## Directions for this task
Output all of the records exactly, word for word.

[Stored data]
++++++++++++++++++++

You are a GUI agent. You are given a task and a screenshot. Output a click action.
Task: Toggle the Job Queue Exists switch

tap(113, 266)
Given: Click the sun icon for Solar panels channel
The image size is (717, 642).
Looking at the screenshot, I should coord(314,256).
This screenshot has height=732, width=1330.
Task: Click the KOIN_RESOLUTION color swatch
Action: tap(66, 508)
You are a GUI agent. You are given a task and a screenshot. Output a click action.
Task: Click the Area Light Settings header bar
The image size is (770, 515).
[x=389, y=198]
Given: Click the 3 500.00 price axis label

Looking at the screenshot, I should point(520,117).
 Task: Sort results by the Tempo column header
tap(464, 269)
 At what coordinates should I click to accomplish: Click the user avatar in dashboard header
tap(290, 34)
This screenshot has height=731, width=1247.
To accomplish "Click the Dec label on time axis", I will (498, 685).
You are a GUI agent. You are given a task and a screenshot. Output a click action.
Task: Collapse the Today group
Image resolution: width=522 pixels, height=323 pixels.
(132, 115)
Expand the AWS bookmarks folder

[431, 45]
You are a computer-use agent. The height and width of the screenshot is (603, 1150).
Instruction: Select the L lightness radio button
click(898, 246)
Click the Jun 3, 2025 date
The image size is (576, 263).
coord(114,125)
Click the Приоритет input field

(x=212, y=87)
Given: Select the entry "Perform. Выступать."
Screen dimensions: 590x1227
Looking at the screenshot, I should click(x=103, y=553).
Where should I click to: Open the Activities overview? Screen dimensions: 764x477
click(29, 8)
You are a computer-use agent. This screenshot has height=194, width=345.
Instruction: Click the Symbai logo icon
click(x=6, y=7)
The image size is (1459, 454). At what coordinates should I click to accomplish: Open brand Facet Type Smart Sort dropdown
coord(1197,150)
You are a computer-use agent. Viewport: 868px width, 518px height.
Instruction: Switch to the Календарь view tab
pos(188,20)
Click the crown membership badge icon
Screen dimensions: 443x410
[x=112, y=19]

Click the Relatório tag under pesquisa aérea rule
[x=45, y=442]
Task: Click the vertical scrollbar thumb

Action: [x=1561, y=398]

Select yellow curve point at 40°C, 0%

++++++++++++++++++++

## Exercise solution
You are a GUI agent. You are given a task and a screenshot. Output a click action.
Task: Toggle the Job Queue Exists switch

tap(113, 266)
Given: Click the sun icon for Solar panels channel
The image size is (717, 642).
Looking at the screenshot, I should coord(314,256).
This screenshot has height=732, width=1330.
Task: Click the KOIN_RESOLUTION color swatch
Action: tap(66, 508)
You are a GUI agent. You are given a task and a screenshot. Output a click action.
Task: Click the Area Light Settings header bar
The image size is (770, 515).
[x=389, y=198]
Given: Click the 3 500.00 price axis label

Looking at the screenshot, I should point(520,117).
 Task: Sort results by the Tempo column header
tap(464, 269)
 At what coordinates should I click to accomplish: Click the user avatar in dashboard header
tap(290, 34)
This screenshot has height=731, width=1247.
To accomplish "Click the Dec label on time axis", I will (498, 685).
You are a GUI agent. You are given a task and a screenshot. Output a click action.
Task: Collapse the Today group
Image resolution: width=522 pixels, height=323 pixels.
(132, 115)
Expand the AWS bookmarks folder

[431, 45]
You are a computer-use agent. The height and width of the screenshot is (603, 1150).
Instruction: Select the L lightness radio button
click(898, 246)
Click the Jun 3, 2025 date
The image size is (576, 263).
coord(114,125)
Click the Приоритет input field

(x=212, y=87)
Given: Select the entry "Perform. Выступать."
Screen dimensions: 590x1227
Looking at the screenshot, I should click(x=103, y=553).
Where should I click to: Open the Activities overview? Screen dimensions: 764x477
click(29, 8)
You are a computer-use agent. This screenshot has height=194, width=345.
Instruction: Click the Symbai logo icon
click(x=6, y=7)
The image size is (1459, 454). At what coordinates should I click to accomplish: Open brand Facet Type Smart Sort dropdown
coord(1197,150)
You are a computer-use agent. Viewport: 868px width, 518px height.
Instruction: Switch to the Календарь view tab
pos(188,20)
Click the crown membership badge icon
Screen dimensions: 443x410
[x=112, y=19]

Click the Relatório tag under pesquisa aérea rule
[x=45, y=442]
Task: Click the vertical scrollbar thumb

Action: [x=1561, y=398]

Select yellow curve point at 40°C, 0%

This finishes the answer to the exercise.